橘の事を真理子に聞いてきたという事は、遠藤は橘と真理子の間の出来事を
少なからず知っているという事だ。

「どうして橘さんの事を、私に聞くのですか?」

真理子はあえて知らない素振りをしてみる。

遠藤が本当に真理子と橘の関係性を知っているのか、確証が無かったからだ。

「橘から少しだけ相談されてたからね。

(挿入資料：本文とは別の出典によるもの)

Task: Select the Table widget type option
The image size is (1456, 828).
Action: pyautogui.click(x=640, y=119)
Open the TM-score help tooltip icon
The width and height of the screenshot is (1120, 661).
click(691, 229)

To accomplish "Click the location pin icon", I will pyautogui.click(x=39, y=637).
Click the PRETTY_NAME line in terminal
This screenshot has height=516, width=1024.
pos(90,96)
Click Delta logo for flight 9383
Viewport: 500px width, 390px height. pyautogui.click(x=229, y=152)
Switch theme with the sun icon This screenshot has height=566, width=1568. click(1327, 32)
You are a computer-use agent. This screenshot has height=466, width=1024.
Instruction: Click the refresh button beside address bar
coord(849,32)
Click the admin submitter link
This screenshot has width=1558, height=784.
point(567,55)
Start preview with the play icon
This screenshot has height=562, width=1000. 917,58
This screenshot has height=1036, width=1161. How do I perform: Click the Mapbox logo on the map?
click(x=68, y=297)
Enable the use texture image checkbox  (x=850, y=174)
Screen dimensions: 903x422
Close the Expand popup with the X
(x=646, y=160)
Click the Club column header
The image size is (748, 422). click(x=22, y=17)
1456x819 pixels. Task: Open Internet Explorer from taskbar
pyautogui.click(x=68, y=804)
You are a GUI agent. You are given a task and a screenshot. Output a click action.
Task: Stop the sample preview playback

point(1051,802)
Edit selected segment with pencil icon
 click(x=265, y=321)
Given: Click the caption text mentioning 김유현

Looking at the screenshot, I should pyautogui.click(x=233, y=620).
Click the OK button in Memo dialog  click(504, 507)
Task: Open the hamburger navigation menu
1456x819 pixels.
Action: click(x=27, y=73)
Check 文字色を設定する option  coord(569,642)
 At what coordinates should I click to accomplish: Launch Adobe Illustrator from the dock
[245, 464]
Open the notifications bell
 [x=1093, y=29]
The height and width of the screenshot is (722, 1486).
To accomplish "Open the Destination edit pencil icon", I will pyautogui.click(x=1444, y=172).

小林は知らない事だから、安心して。」

真理子の体が小刻みに震えた。

遠藤の言葉をきっかけに、色んな感情が真理子の中から一気にあふれ出てしまう。

ボロボロと零れ落ちるそれを、抑えられなくなってしまった。

「えっ?あっ・・・あれ?わわわ・・・ごめん。何か、本当にごめん。」

泣き出す真理子に、どうしていいかわからず遠藤が慌てた。

予想外の真理子の反応にどうするべきか迷った末、床に鞄を置き
真理子をそっと優しく抱きしめた。

遠藤は何も言わず、黙って真理子が泣き止むまでそうしていた。

遠藤の腕の中で、真理子は雨の匂いを感じていた。